(Entries from a dataset)
:::::
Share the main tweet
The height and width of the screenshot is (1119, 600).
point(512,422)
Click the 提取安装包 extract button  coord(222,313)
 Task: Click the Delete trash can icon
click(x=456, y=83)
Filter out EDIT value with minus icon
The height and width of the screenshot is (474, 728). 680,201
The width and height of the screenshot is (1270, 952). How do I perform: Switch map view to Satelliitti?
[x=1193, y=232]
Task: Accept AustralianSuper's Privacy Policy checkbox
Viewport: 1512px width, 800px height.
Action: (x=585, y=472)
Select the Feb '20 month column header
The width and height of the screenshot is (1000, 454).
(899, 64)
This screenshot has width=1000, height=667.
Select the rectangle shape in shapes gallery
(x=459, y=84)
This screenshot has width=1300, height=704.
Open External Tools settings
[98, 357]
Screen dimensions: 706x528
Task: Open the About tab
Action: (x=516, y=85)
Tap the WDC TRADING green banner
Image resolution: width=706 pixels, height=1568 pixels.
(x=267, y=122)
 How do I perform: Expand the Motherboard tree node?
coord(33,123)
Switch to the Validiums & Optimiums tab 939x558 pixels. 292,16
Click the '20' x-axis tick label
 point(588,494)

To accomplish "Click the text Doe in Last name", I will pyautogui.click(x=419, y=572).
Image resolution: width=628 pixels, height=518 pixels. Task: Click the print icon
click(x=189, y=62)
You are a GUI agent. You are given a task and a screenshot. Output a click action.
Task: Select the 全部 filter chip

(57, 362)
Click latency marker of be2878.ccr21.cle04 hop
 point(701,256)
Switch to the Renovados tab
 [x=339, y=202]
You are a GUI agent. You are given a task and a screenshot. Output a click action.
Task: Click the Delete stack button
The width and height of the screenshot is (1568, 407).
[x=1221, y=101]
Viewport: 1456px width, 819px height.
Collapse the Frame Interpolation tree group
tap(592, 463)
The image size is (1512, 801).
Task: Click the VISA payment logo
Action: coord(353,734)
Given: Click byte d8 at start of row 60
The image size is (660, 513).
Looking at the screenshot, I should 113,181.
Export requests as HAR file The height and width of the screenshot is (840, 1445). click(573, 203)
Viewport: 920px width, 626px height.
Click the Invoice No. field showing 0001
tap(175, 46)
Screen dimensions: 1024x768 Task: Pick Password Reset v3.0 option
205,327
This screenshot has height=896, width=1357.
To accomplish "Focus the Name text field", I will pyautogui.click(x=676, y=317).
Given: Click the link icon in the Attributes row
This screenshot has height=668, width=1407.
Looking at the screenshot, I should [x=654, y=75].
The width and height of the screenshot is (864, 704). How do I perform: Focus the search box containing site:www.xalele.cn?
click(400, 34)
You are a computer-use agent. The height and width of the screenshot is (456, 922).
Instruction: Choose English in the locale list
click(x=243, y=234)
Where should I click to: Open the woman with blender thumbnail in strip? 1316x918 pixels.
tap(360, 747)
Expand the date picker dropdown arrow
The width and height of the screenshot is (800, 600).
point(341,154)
:::::
Stated exercise
Which lines of the entries above contain the string "accomplish"? Extract each such line in full.

Written answer
To accomplish "Click the text Doe in Last name", I will pyautogui.click(x=419, y=572).
To accomplish "Focus the Name text field", I will pyautogui.click(x=676, y=317).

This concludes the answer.